05/12/2024
“Tuhan, Mengapa Mereka Pergi?”
Nina duduk di sudut kamarnya yang sunyi, memandang foto keluarganya yang berdebu. Ayah, Ibu, dan dirinya saat masih kecil, tersenyum hangat. Foto itu dulu membuatnya bahagia, tapi kini hanya menyisakan luka mendalam.
Hidup Nina berubah drastis beberapa bulan terakhir. Saat sedang mengandung anak pertamanya, ia mendengar kabar bahwa ayahnya jatuh sakit. Ia bergegas ke rumah orang tuanya, hanya untuk menyaksikan ayahnya terbaring lemah di ranjang.
“Maafkan Ayah, Nak. Ayah mungkin tidak bisa melihat cucu Ayah lahir,” bisik sang ayah, suaranya serak tapi penuh cinta.
“Jangan bicara seperti itu, Yah. Ayah harus kuat. Ayah harus lihat cucu Ayah nanti,” balas Nina sambil menggenggam tangan ayahnya erat-erat. Tapi beberapa hari kemudian, Tuhan memanggil ayahnya pulang.
Hari itu, Nina merasa sebagian jiwanya ikut terkubur bersama ayahnya. Tapi ia tahu, ia harus kuat. Untuk ibunya. Untuk bayinya.

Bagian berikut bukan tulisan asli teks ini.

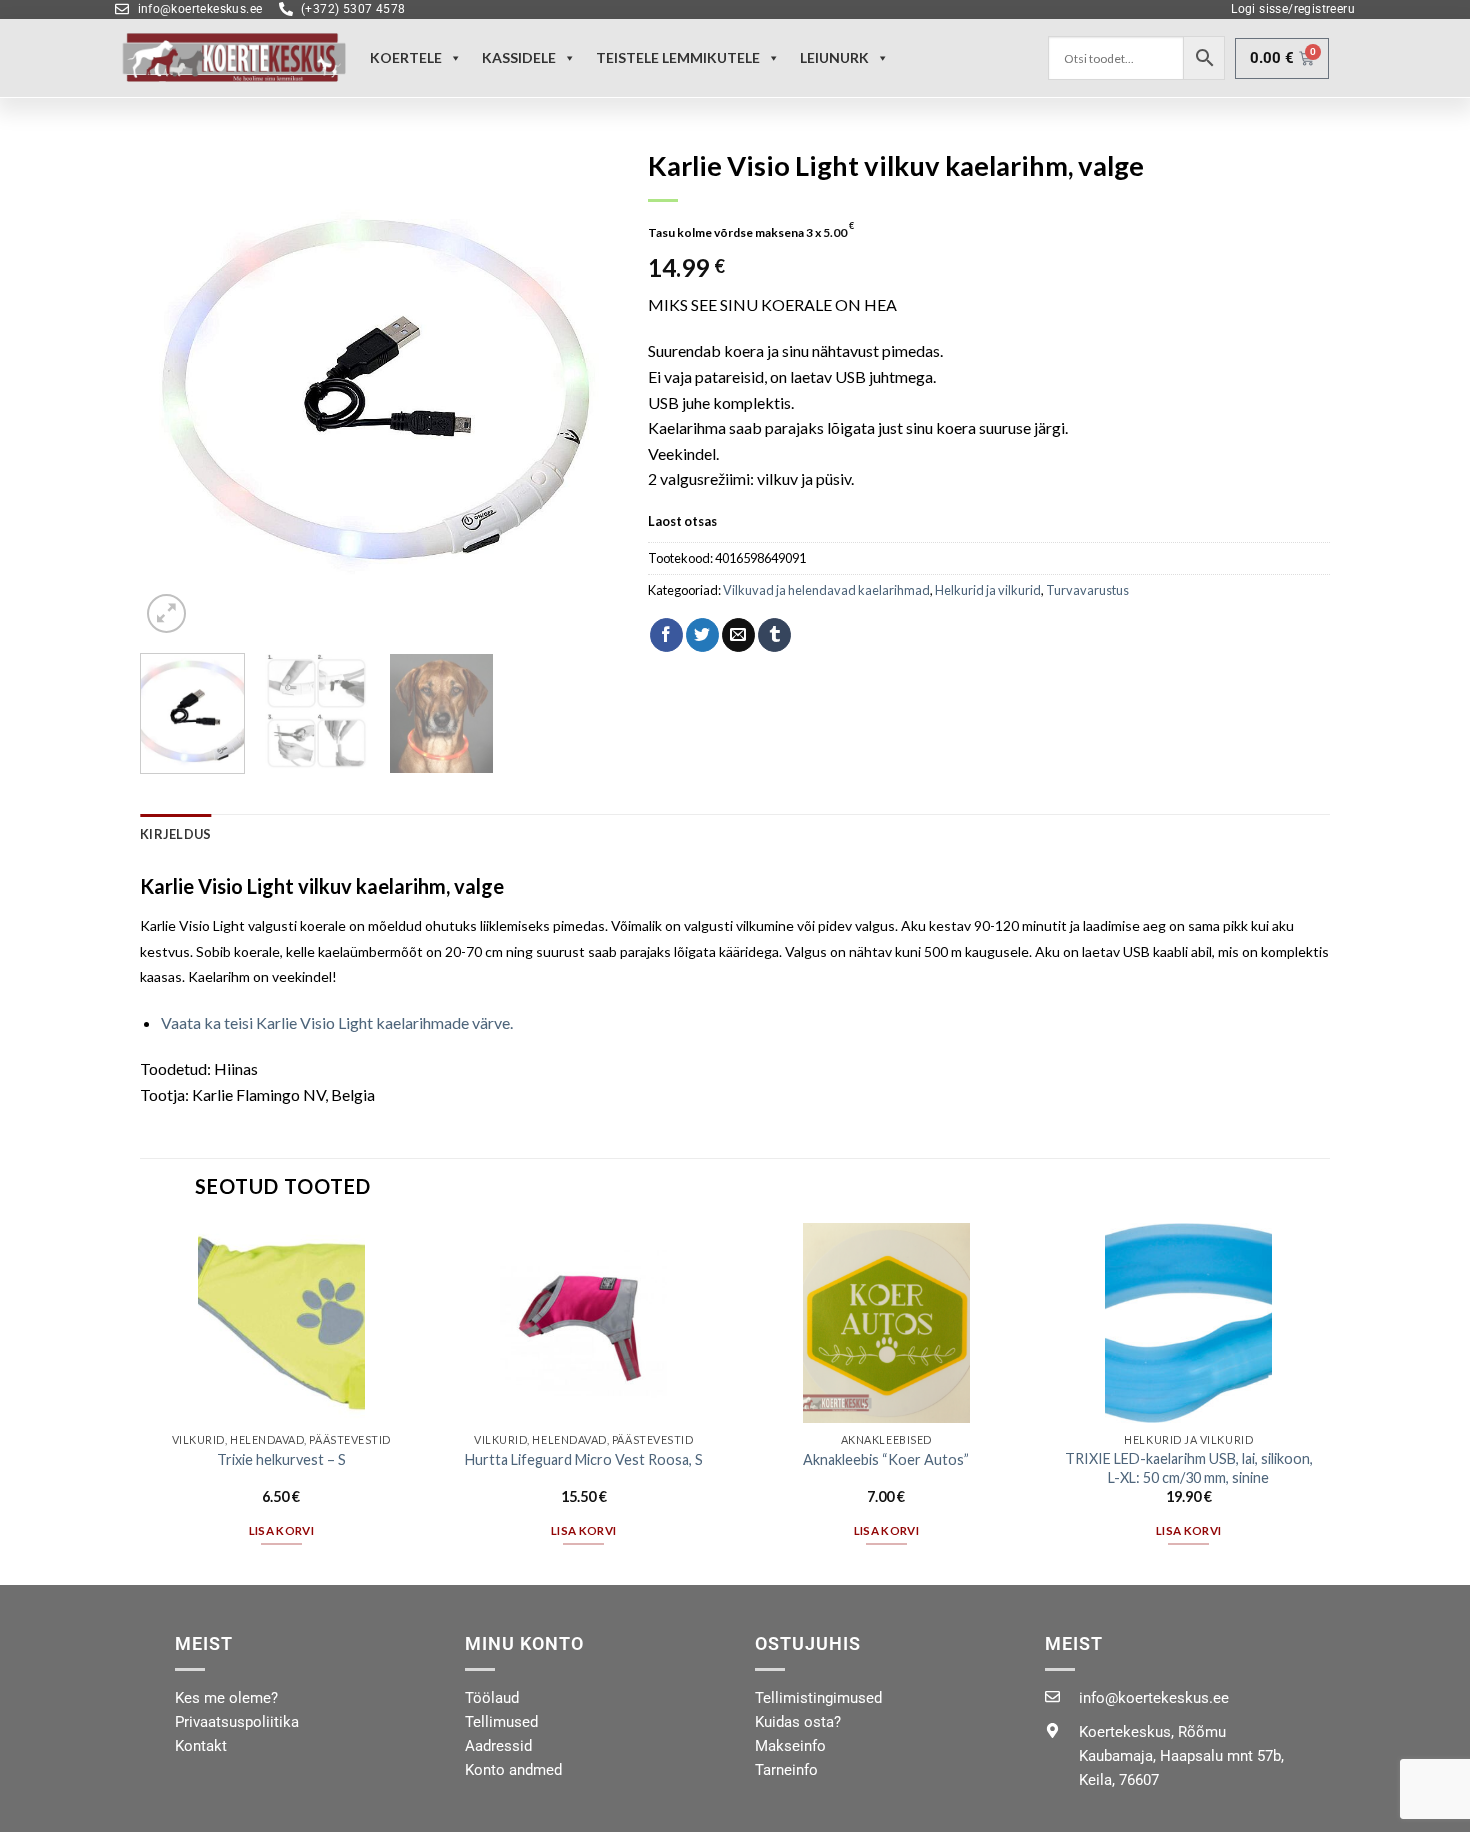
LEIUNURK (834, 57)
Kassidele (519, 57)
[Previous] (175, 388)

Namun, tak lama setelah hari ke-40 meninggalnya ayah, ibunya mulai sering sakit-sakitan. “Ibu hanya rindu Ayah,” katanya setiap kali Nina memintanya untuk pergi ke dokter. Nina mencoba merawat ibunya, tapi kesedihan ibunya terlalu dalam.
Di malam yang sunyi, Nina menemukan ibunya duduk di kamar, memegang foto pernikahannya dengan ayah. "Nak, Ibu sudah tidak kuat. Ibu ingin bersama Ayah," katanya lirih.

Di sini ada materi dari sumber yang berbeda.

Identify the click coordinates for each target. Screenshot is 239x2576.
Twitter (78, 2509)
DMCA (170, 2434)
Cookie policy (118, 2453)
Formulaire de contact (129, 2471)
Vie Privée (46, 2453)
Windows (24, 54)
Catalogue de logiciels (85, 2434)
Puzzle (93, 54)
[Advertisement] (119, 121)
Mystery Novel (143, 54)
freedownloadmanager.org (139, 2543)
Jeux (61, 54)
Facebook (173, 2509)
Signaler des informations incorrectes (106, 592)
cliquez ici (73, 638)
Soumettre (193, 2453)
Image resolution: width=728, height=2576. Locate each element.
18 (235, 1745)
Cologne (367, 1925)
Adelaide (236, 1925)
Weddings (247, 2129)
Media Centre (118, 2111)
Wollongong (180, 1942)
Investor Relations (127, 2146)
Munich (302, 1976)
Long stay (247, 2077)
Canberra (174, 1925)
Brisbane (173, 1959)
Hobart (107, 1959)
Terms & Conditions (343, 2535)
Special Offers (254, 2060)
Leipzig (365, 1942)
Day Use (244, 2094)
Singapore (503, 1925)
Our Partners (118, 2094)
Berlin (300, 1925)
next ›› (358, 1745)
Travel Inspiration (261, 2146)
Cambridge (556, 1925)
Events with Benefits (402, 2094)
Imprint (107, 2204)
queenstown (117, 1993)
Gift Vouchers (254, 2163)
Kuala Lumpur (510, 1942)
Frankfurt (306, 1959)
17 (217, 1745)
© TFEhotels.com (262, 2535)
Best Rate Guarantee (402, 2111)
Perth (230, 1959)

“Ibu, jangan bicara seperti itu. Aku butuh Ibu. Anak ini butuh neneknya,” isak Nina sambil memeluk ibunya.
Tujuh hari kemudian, ibunya benar-benar pergi.
Kehilangan dua orang tua dalam waktu singkat membuat Nina seperti berjalan di atas pecahan kaca. Namun, dia berusaha bertahan, menguatkan dirinya untuk bayi yang ia kandung. "Kamu harus kuat, Nak. Ibu akan jadi segalanya untukmu," bisiknya pada perutnya yang membesar.
Saat akhirnya melahirkan, Nina berharap kebahagiaan baru akan menyembuhkan luka-lukanya. Tapi Tuhan punya rencana lain. Bayinya yang dinantikannya dengan penuh harapan hanya bertahan beberapa jam di dunia.
Dokter memberitahunya dengan suara lembut, tapi bagai petir di siang bolong, Nina tak bisa menerima kenyataan itu. Ia memeluk tubuh mungil bayinya yang dingin, menangis histeris hingga tak ada lagi air mata yang tersisa.
"Kenapa? Kenapa semuanya pergi? Apa salahku?" jerit Nina dalam hati, merasakan kehampaan yang tak terlukiskan.
Hari-hari berikutnya Nina seperti mayat hidup. Ia sering berbicara pada dinding, memanggil nama ayah, ibu, dan bayinya. Setiap malam ia memimpikan mereka tersenyum, memanggilnya untuk ikut bersama mereka.
Namun, di tengah kegilaan itu, ada satu mimpi yang mengubah segalanya. Ia melihat ayah, ibu, dan bayinya berdiri di taman yang penuh bunga, tersenyum padanya.
"Nak, hidupmu belum selesai. Kami bahagia di sini, tapi kamu harus melanjutkan hidupmu. Jangan sia-siakan kesempatan yang Tuhan berikan," kata ibunya sambil memeluknya dalam mimpi itu.
Pagi itu, Nina bangun dengan hati yang berat, tapi sedikit cahaya mulai masuk ke dalam hatinya. Ia tahu ia harus bangkit, meski rasa sakit itu akan selalu ada.
Ia mulai belajar menerima bahwa mereka semua telah pergi, tapi cinta mereka akan selalu ada dalam setiap detak jantungnya.